• Hey, guest user. Hope you're enjoying NeoGAF! Have you considered registering for an account? Come join us and add your take to the daily discourse.

Senua's Saga: Hellblade II | Preview Thread

Thick Thighs Save Lives

NeoGAF's Physical Games Advocate Extraordinaire
FyYVVwNaEAAcLXz



Polygon
The playable results of this fully mo-capped fighting system are quite unique. Combat in Hellblade 2 is one on one only, slow-paced, and very brutal. In the fight scenes of the demo I played — which also featured pattern-spotting puzzles and some atmospheric, grueling traversal — there's a heightened sense of threat as Senua faces hulking and aggressive opponents, and the characters loom large in the unusually tight camera angles. This might not be the over-the-top combat of DmC: Devil May Cry, but it's still very effective

Gamesradar
Whether Senua is slowly exploring oppressively atmospheric environments or weaving her way through heavy one-on-one combat encounters, Ninja Theory has pushed to make movement natural and responsive. It contributes to this sense of realism that is pervasive throughout Hellblade 2 – blurring the separation between you, sitting on a couch controlling Senua with a controller, and the dangerous, disorienting world she inhabits.

IGN
Its ambitious narrative and accomplished cinematic framing far outweigh whatever shortcomings may be hidden underneath, and the incredible technology powering its beautifully ugly world is a sight to behold. It’s all shaping up to be another riveting, haunting, and uncompromisingly immersive nightmare of both Senua’s and Ninja Theory’s creation, and one I can’t wait to both enter, and escape, later this year.

Gamespot
Unlike the first game, which saw Senua, a Pict warrior with psychosis, struggling to fight her way through Helheim, Hellblade II grounds Senua in Iceland. From what I saw, this change pulls the focus away from the tantalizing mythology brought to life through Senua's delusions in the first game, and instead centers her conflicts in a more recognizable world. In response, Senua's movements in combat look and feel more realistic, prioritizing the heft of her sword, felt through her tired desperation during lengthier fights. Whenever Senua clashes swords with someone, Hellblade II makes it feel tense, as if life itself is challenging Senua to earn her right to exist in this world.

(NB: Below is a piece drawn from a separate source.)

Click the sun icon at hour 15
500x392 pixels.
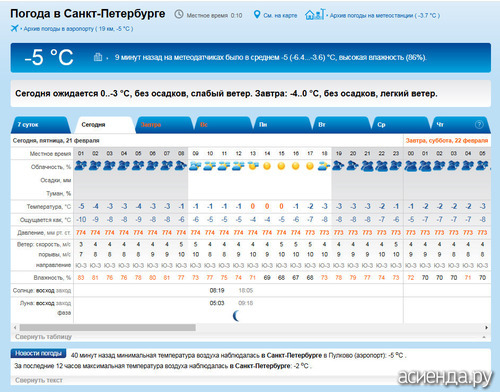[281, 166]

Summary of Senua's Saga: Hellblade II previews via Klobrille:
  • Unreal Engine 5 visual benchmark, possibly one of the best-looking games ever
  • Fully mo-capped fighting system
  • Combat is one on one only, slow-paced, and very brutal
  • Swinging your sword always feels heavy and impactful
  • "A true next-gen experience"
  • 30 FPS on Xbox Series X|S
  • Features industry-leading binaural audio
  • Overall a narrative, linear action experience with very high production values, focus on story and cinematic craft, impactful combat, and puzzles





 
Last edited:

shubik

Member
Looks incredible and I hope it will land on SONY hardware somewhere down the road. No 60fps performance mode is a bummer though
 

Punished Miku

Human Rights Subscription Service
I finally played through the 1st one last month. I was surprised how much I enjoyed it. The camera is much closer to the character than I wanted, but what I didnt take into account is how much the sound design is used to. It ends up adding to the claustrophobic feel of being stuck in your own head with the voices. I was also surprised how good the combat was. Senua never feels strong until close to the end, but it works. Even some of the bosses were way better than I would have expected, like Fenrir. Puzzles were a mix of average with a couple great perspective trick ones.

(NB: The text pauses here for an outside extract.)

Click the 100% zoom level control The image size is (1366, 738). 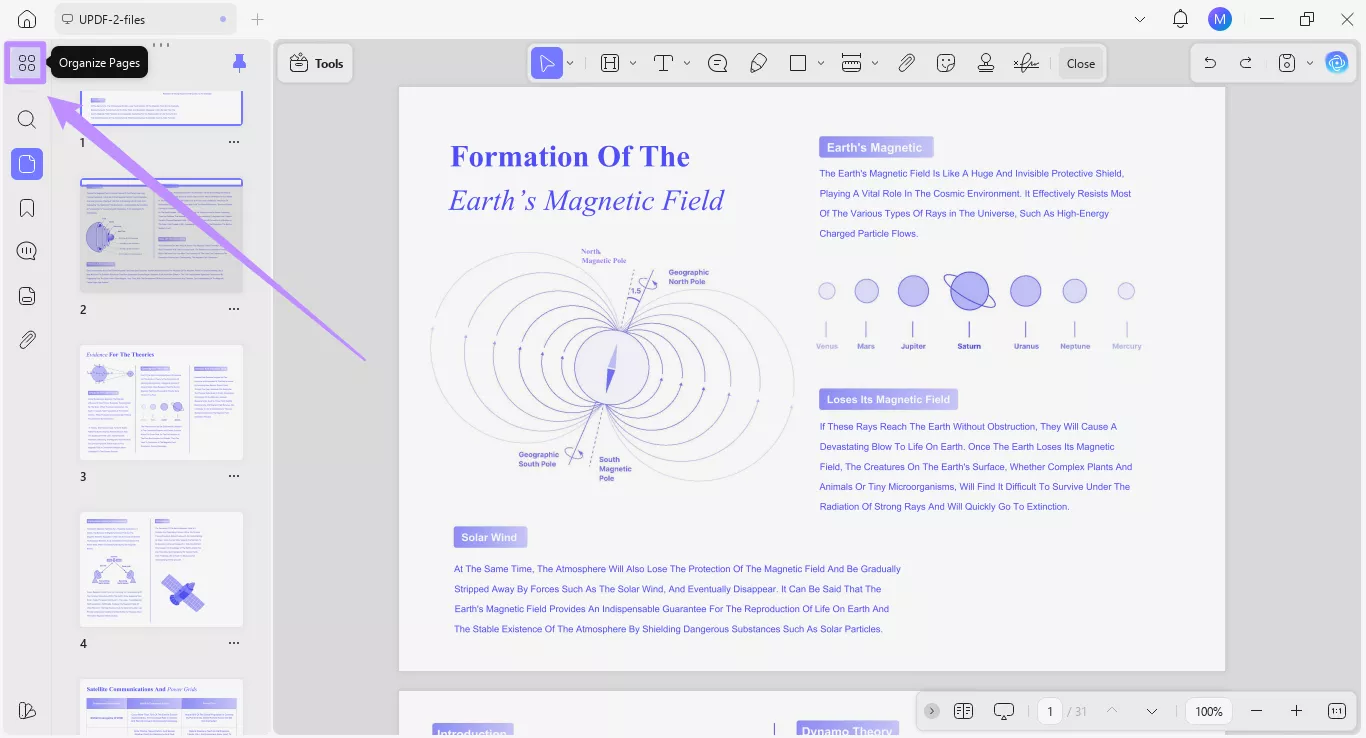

I'm a lot more excited for this now. Even if its mostly more of the same, I'd be shocked if its not in my short list for best of the year. I didnt expect the art elements for the visual hallucination stuff to be that good.
 
I finally played through the 1st one last month. I was surprised how much I enjoyed it. The camera is much closer to the character than I wanted, but what I didnt take into account is how much the sound design is used to. It ends up adding to the claustrophobic feel of being stuck in your own head with the voices. I was also surprised how good the combat was. Senua never feels strong until close to the end, but it works. Even some of the bosses were way better than I would have expected, like Fenrir. Puzzles were a mix of average with a couple great perspective trick ones.

I'm a lot more excited for this now. Even if its mostly more of the same, I'd be shocked if its not in my short list for best of the year. I didnt expect the art elements for the visual hallucination stuff to be that good.
Combat and bosses were very intense for me. Game tells you at beginning that if darkness reaches her head, its over. I believed that.

When I reached Fenrir I mustve died 20 times so I thought maybe game has made an exception cause the fight is so tough.
 

Mr Reasonable

Completely Unreasonable
Graphics look good. Rest looks like same miserable experience as first part.

Will check it out ….. cause …… gamepass.
I didn't watch the videos (I'll give it a go no matter what so going for no spoilers) but your post sums up my greatest fear for this game - that Ninja Theory think the last game played well, or even well enough to make the sequel play the same.
 
Last edited:

Punished Miku

Human Rights Subscription Service
I didn't watch the videos (I'll give it a go no matter what so going for no spoilers) but your post sums up my greatest fear for this game - that Ninja Theory think the last game played well, or even well enough to make the sequel play the same.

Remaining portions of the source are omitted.